The Sabotuer
The Saboteur was showing a lot of promise at E3. It was a stylized game for the Xbox 360 and Playstation 3. This means that with their art direction they were able to achieve something that looks pretty cool, but normally isn’t too taxing on the hardware. It’s something you don’t see often outside of the Nintendo Wii because teams don’t have to get creative to make a game look better. They are working with hardware that can handle high environment physics and shading. We don’t have anything like No More Heroes on the PS3 or Xbox 360 because it’s just not necessary.
So when I saw the first videos of the Saboteur I was a bit excited to see what would be squeezed out of the system if half the world was in black and white.
Turns out, Pandemic didn’t squeeze anything extra out. The Saboteur looks great, don’t get me wrong, better than some games out there, but it could’ve been so much more.
The early impressions had everyone imagining an experience like Medal of Honor 2, where you’re a covert op for the French Resistance, mixed with a gritty James Bond. In a way, it was delivered, but if you opt to play the almost 40 hours worth of secondary missions and complete everything, you soon find out you’re just going to be setting a lot of dynamite.
The game suffers from all open world sandbox games of this type. You can do everything, but since you can do everything, everything is done mediocre.
The fighting works, but doesn’t innovate like Rainbow Six Vegas or Gears of War. The environment physics look fine, but don’t do anything near what Valve did with fire in Half Life 2. The story is compelling and the characters are rich parodies of stereotypical war heroes and sitcom stars, but it sure as hell isn’t Mass Effect. The climbing opened options for strategy, but after playing Assassin’s Creed 2 felt clunky and slow.
In a world as large as these, there’s no way a development group can have everything 100% working. You expect at least a 95% success rate, but The Saboteur had pretty amateur mistakes.

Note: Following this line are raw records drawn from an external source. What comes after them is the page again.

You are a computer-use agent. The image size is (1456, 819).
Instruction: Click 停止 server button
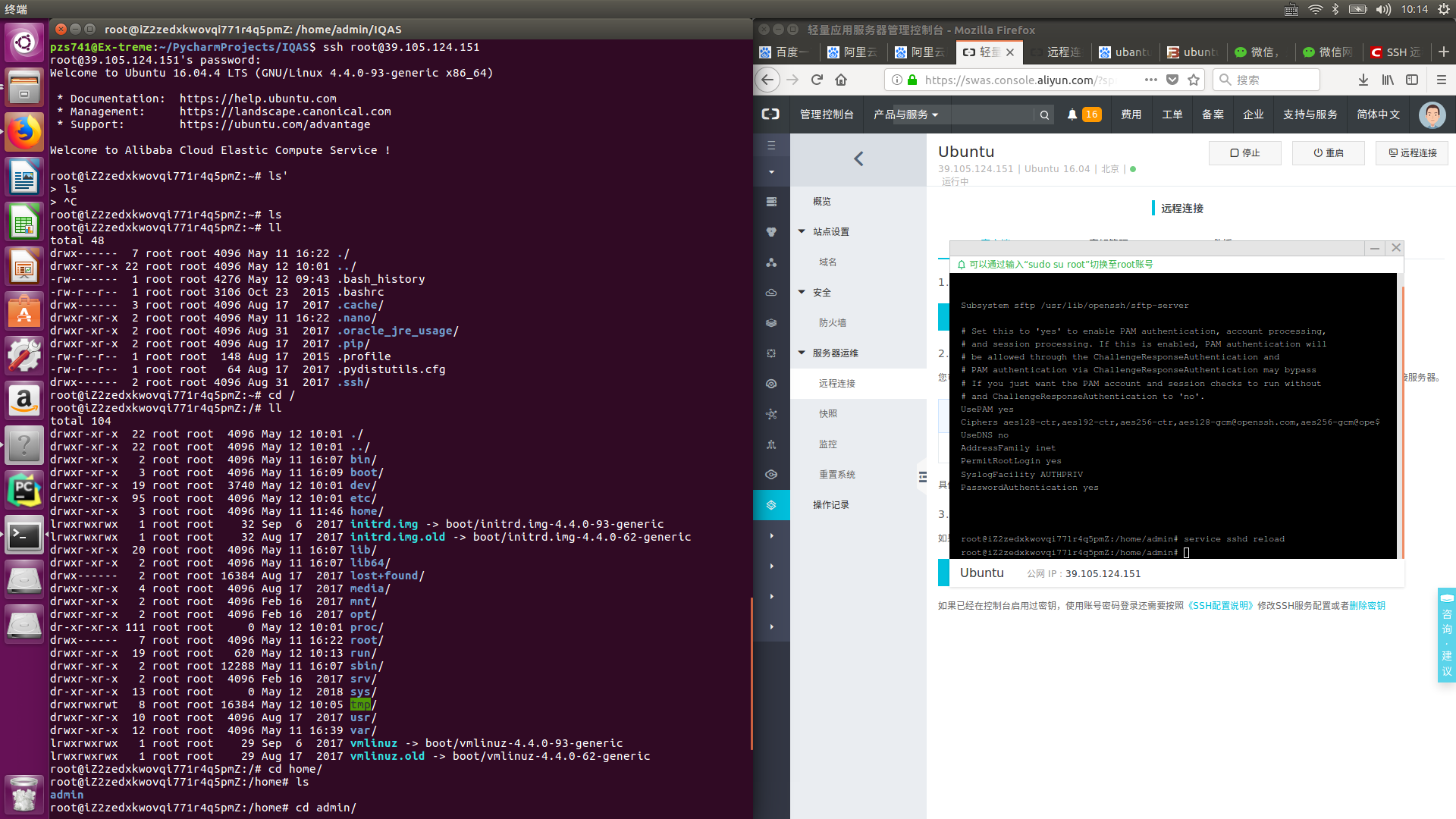1244,153
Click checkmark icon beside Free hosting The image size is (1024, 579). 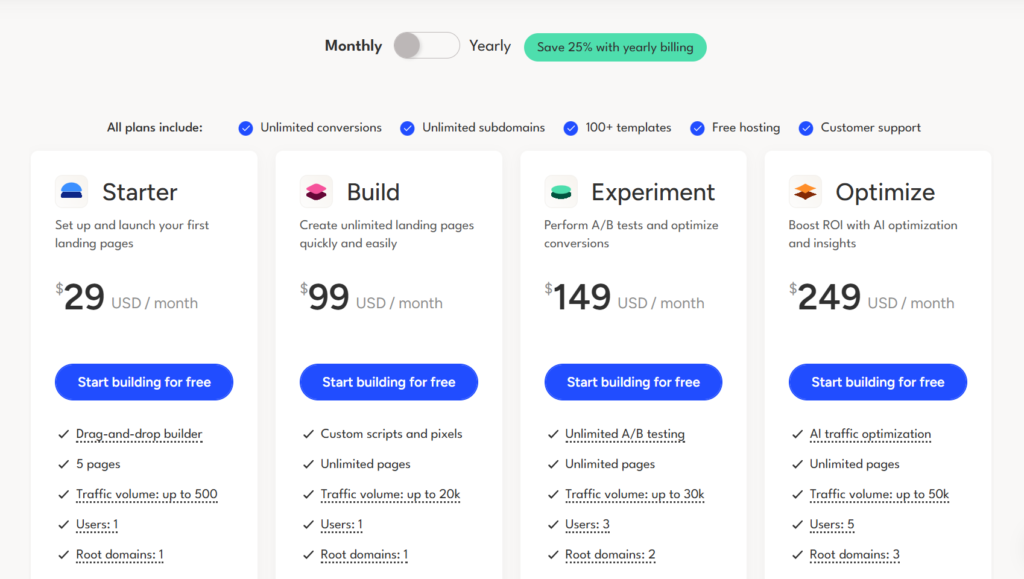pos(697,128)
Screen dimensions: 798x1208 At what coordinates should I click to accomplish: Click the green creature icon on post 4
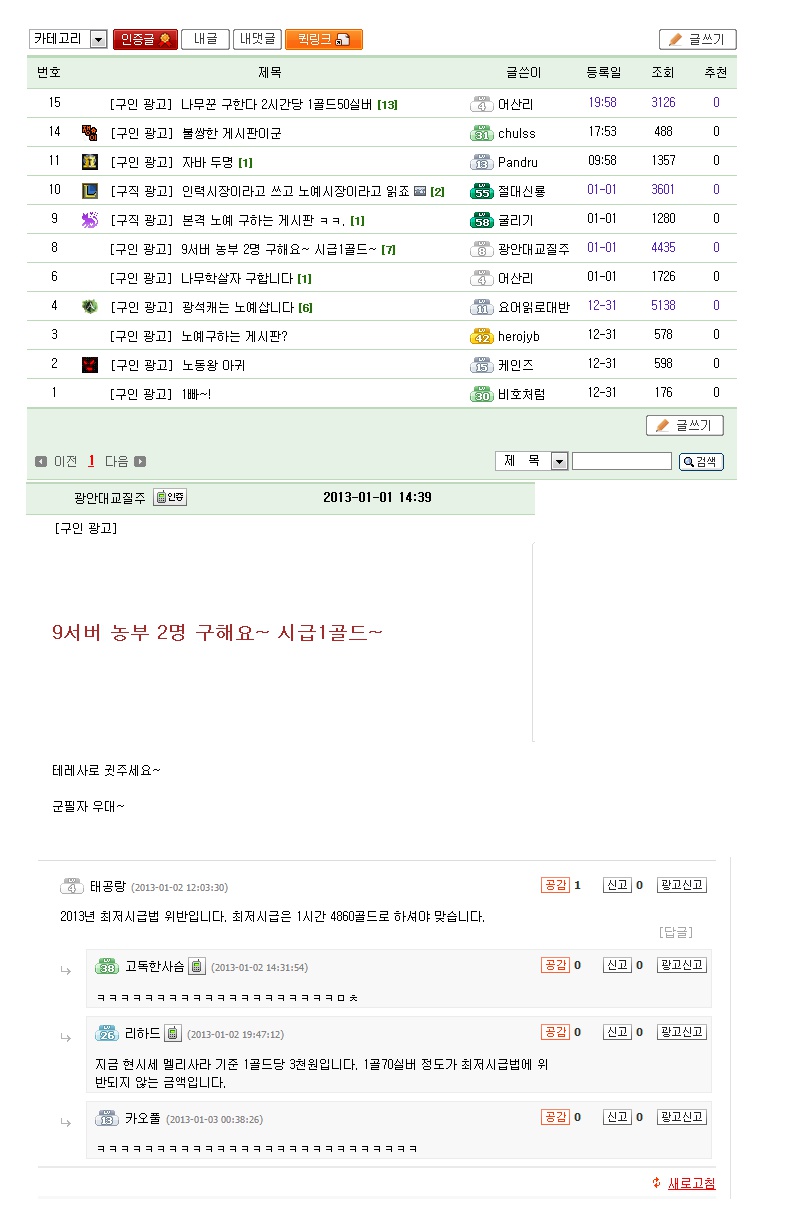pyautogui.click(x=89, y=307)
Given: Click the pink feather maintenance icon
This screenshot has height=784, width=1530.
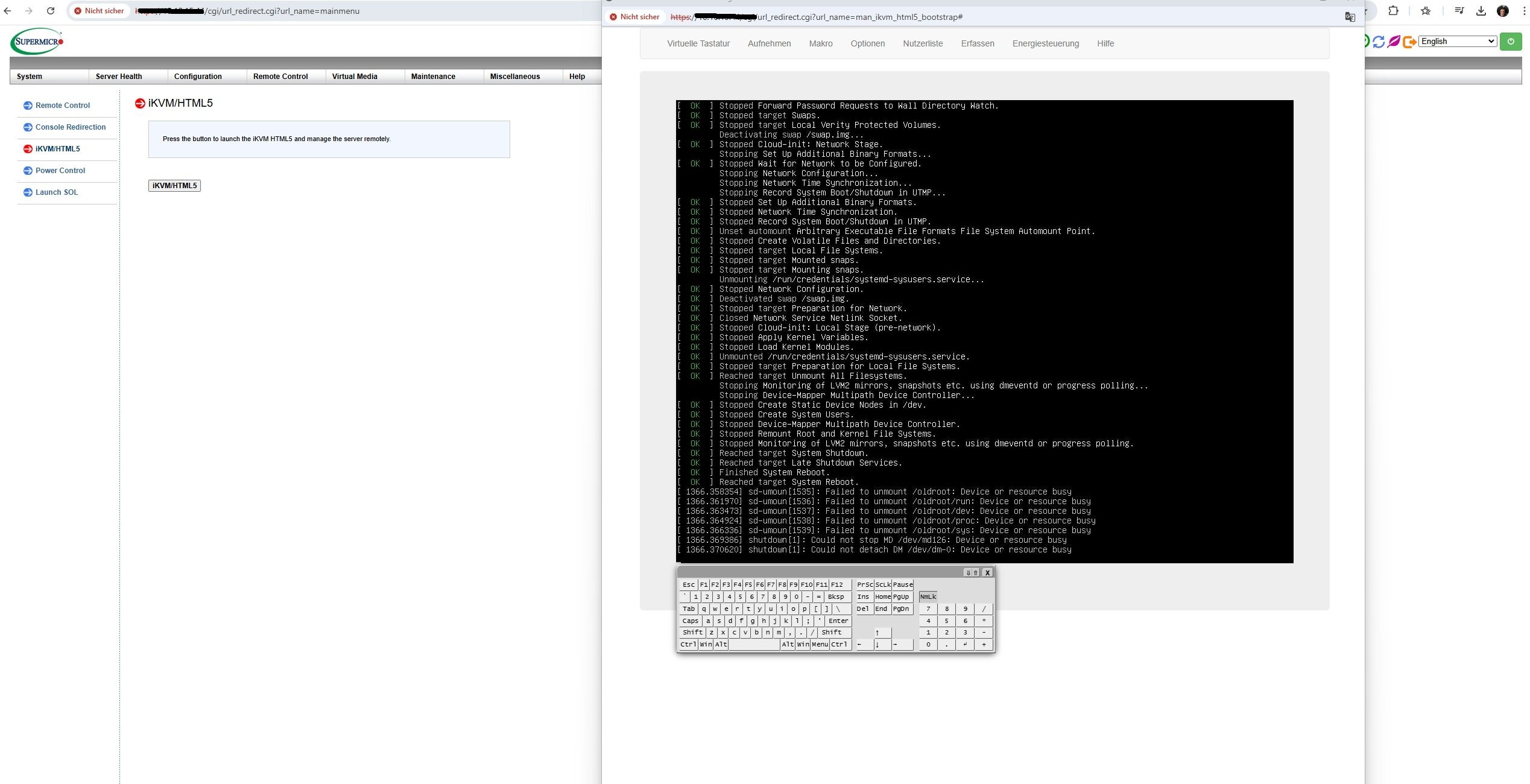Looking at the screenshot, I should click(1394, 42).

Often times I found Nazi soldiers standing six feet above the platform I knew they were supposed to be on. I would drive into the country side looking for a target I missed to find that the sniper tower that should be there is missing and only until I beat another mission, power cycle the system, and come back will it return. There were even a few missions where I would get stuck in the middle of tables or walls and just have to blow myself up with dynamite to reload the checkpoint.

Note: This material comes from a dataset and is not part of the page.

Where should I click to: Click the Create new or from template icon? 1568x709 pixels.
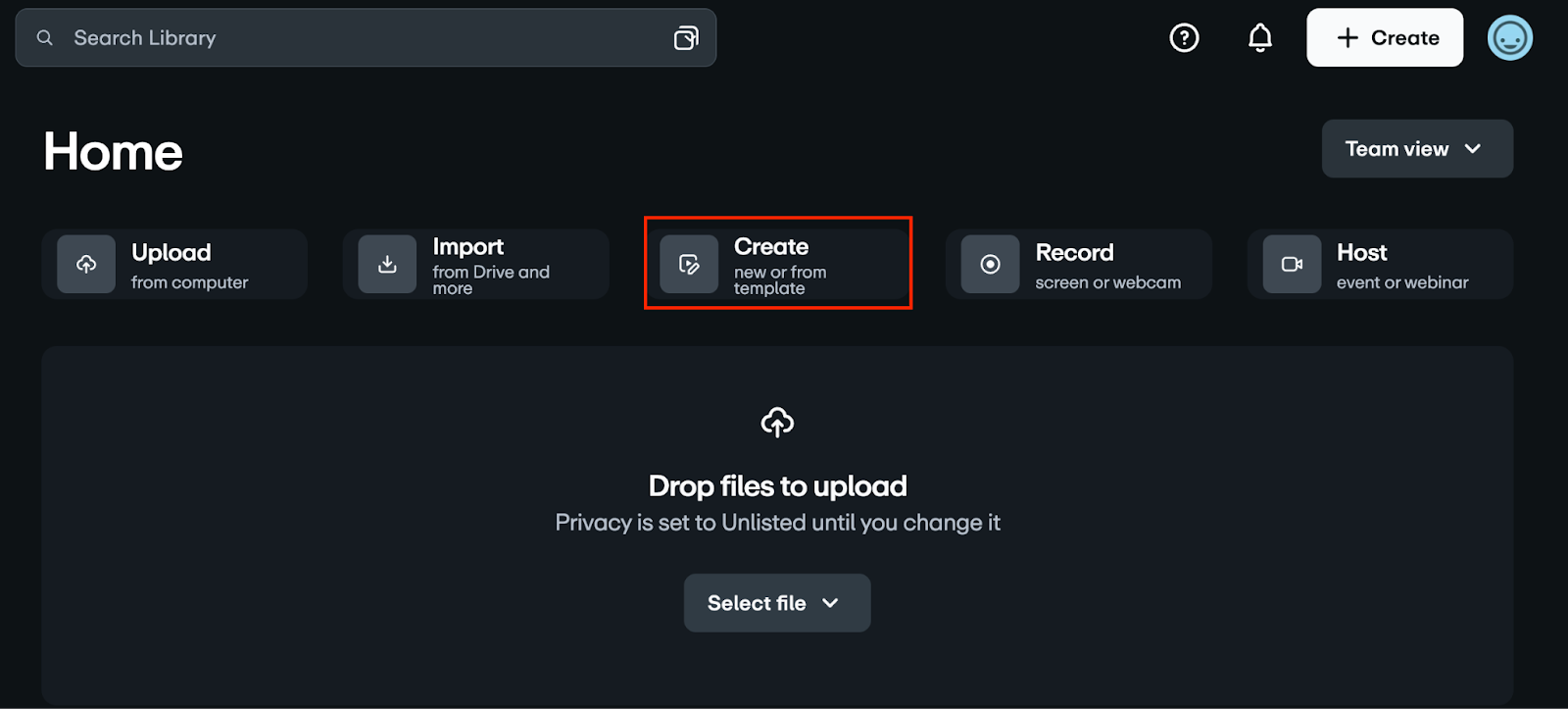(x=688, y=264)
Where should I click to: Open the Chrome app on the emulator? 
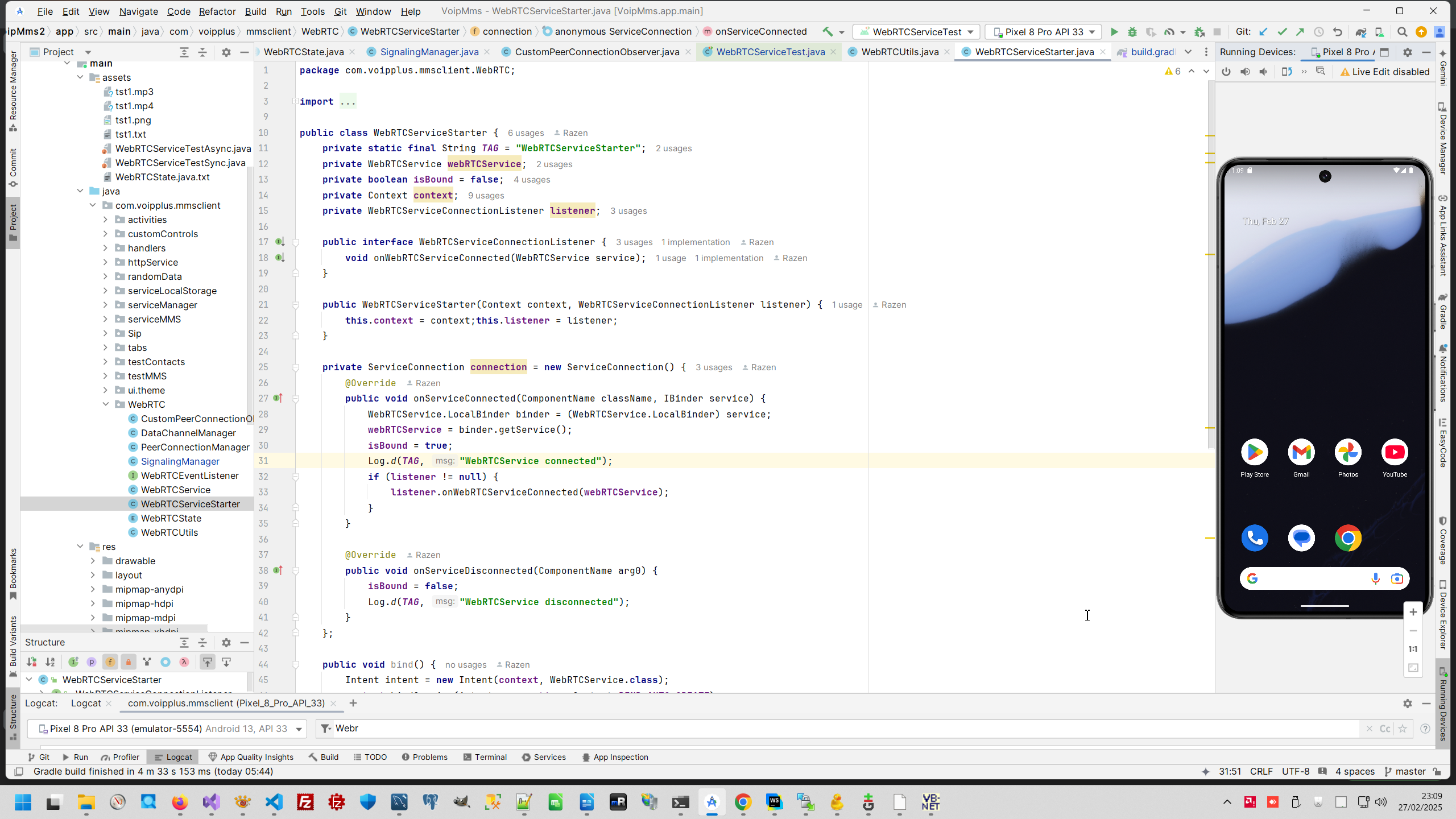coord(1348,538)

The general system was in place. I could easily take cover and kill the Nazi hordes, but some things prevented the clean getaway. If I were on top of a building when soldiers found me, I would try to quickly jump down, but grabbed every single ledge and crook all the way to the street. By then the street was usually filled with halftracks and flamethrowers waiting to fire bullets up my ass. There were times where I was just about to get clear of an alert area when a Nazi vehicle would spawn in front of me, creating an even larger area of alert. These are frustrating game mechanics to deal with for as long as the game goes on.
So the game wasn’t perfect, but like all Pandemic games before it was fun as hell.

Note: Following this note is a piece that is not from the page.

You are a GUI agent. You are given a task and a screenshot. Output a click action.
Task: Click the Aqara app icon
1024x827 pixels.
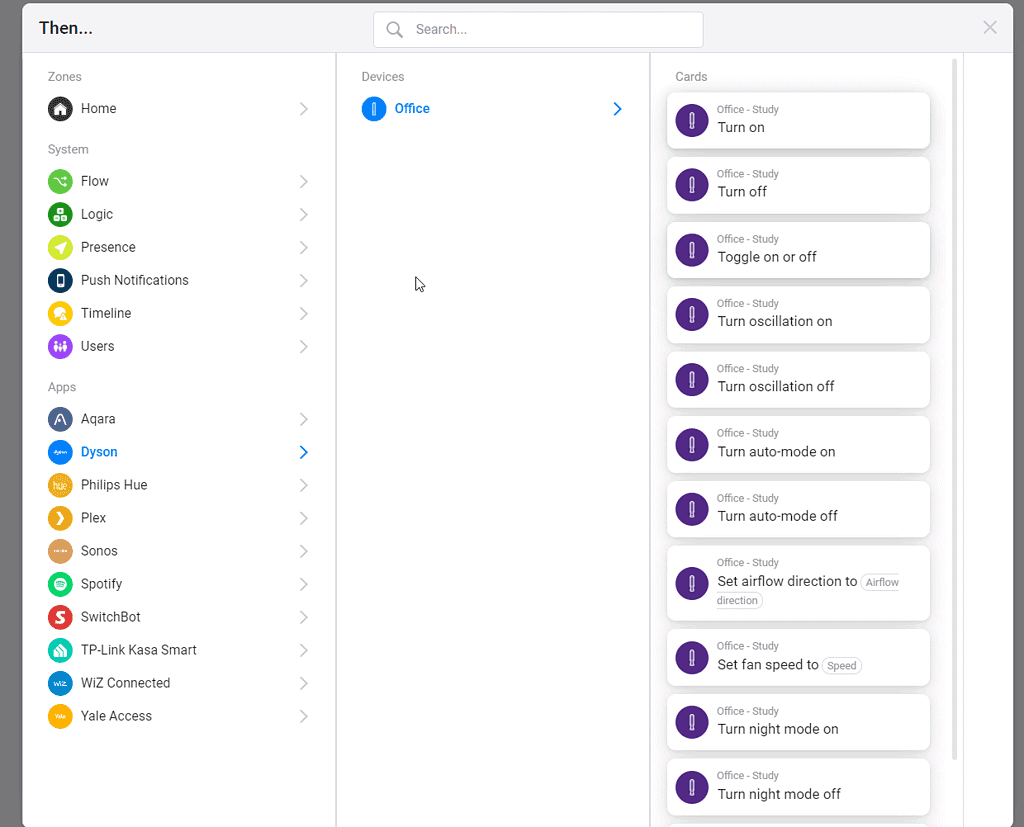[x=61, y=419]
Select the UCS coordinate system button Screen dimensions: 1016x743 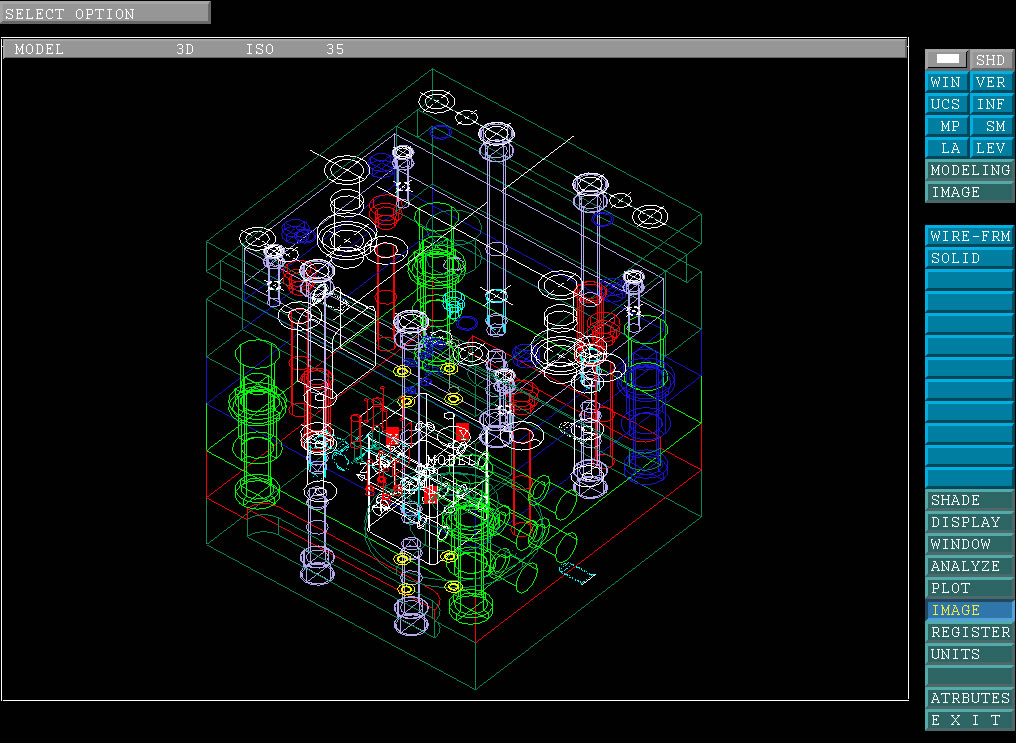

One thing that Pandemic managed to get right is the racing. Rockstar has this annoying reputation for invisible corners, environment popups, and frame rate drops anytime you have to race. For the most part, the racing in the Saboteur was smooth and pretty fun. Pandemic did a great job of designing a race you can pull two laps ahead on. Usually they were coming down to the finish line.
The characters were witty, lovable, and heroic. Sean, the protagonist, had some extremely witty one-liners and made me fall in love with the Irish all over again. The story itself was of one man’s struggle inside of a larger war. It was done well. I have to give it to Pandemic, the Saboteur is probably one of their finest games. I guess if they had to go, they went on top.